By turning manufacturer’s food scraps into edible ingredients, Renewal Mill redirects waste into usable energy. According to the Enviromental Protection Agency’s food recovery hierarchy, this is the second-best option for the environment after reducing the amount of extra food generated. Composting and, even worse, sending food to the landfill are the least beneficial options.

Schlemme says the company prioritizes producing products that are nutrient dense with lots of protein and fiber, ensuring that “important macronutrients make it to people rather than go to waste.”
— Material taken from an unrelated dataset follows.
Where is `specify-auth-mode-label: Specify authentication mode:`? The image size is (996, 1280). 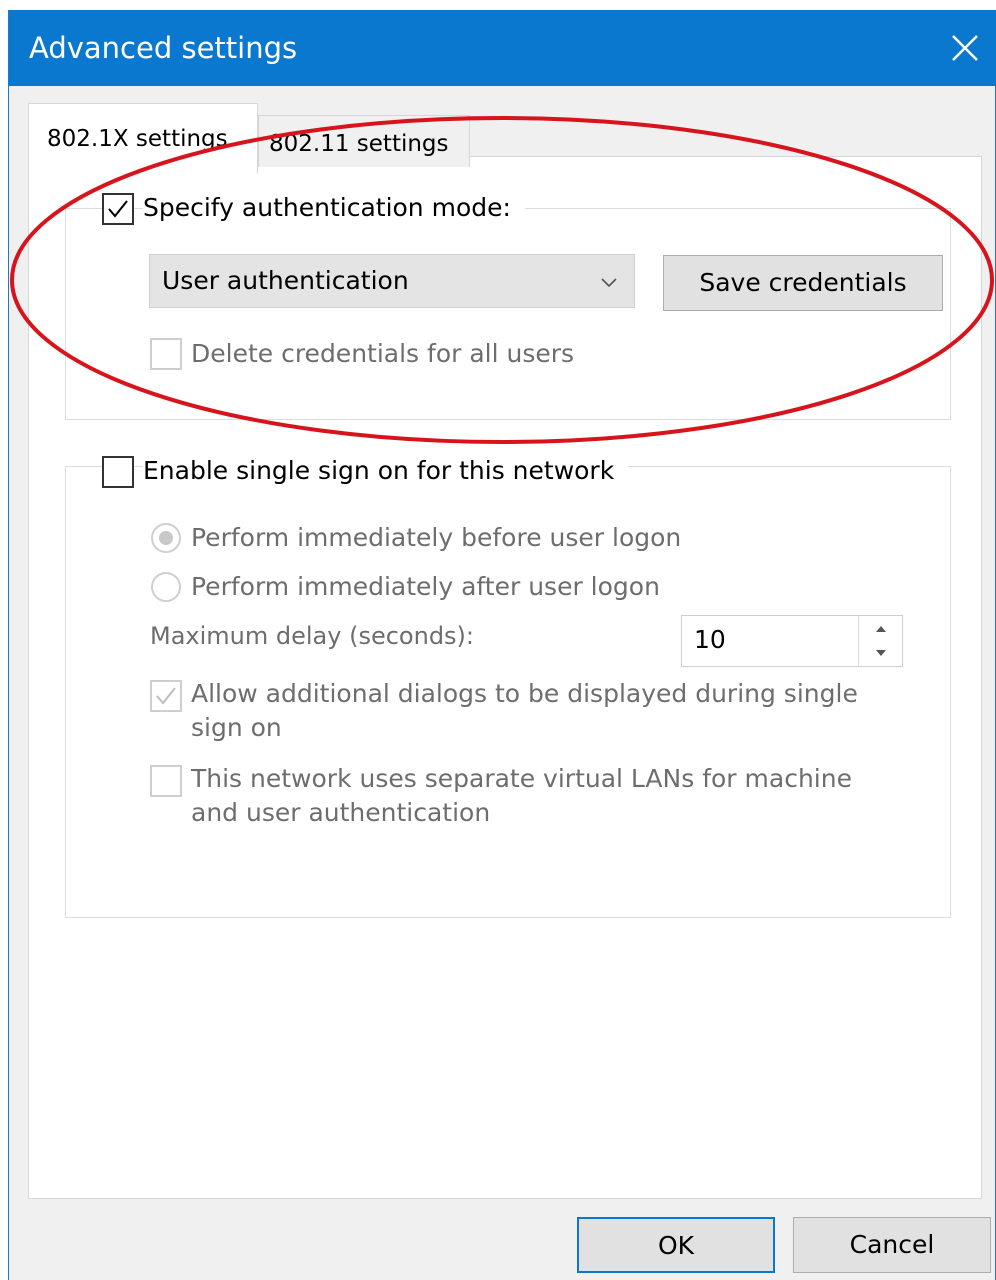
specify-auth-mode-label: Specify authentication mode: is located at coordinates (334, 208).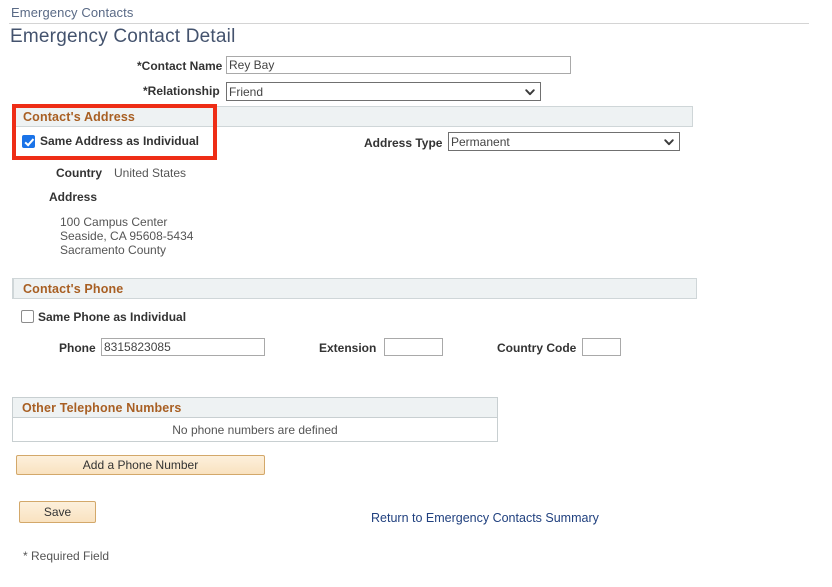  Describe the element at coordinates (602, 347) in the screenshot. I see `country-code-input` at that location.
To date, Renewal Mill has raised $3.5 million from a seed round, crowdfunding and various other grants. In June, the company announced the initial phase of a $2.5 million Series A round. Schlemme expects the round, led by Beyond Impact Investors, to close in the next two months. The company has also gone through the Food System 6 Accelerator and Techstars Farm to Fork program, and Schlemme was a 2020 Tory Burch Fellow for female entrepreneurs.

“Our mission is to show people that eating food that’s good for the planet can be fun, easy and delicious,” Schlemme said. “Since sustainability and impact are, pardon the pun, baked into the core of what our business does and what our business model is, the more we grow, the more impact we have, which is a motivating driver for both of us.”

About Renewal Mill

Location: Oakland

Industry: Food and Beverage

Founders: Claire Schlemme and Caroline Cotto

Founded: 2016

Funding: $2.5M

Major investors: Beyond Impact Investors

Why they were chosen: Renewal Mill has found a way to turn overlooked food byproduct into a range of foodstuffs in an attempt to change the way we bake, while serving a mission of sustainability.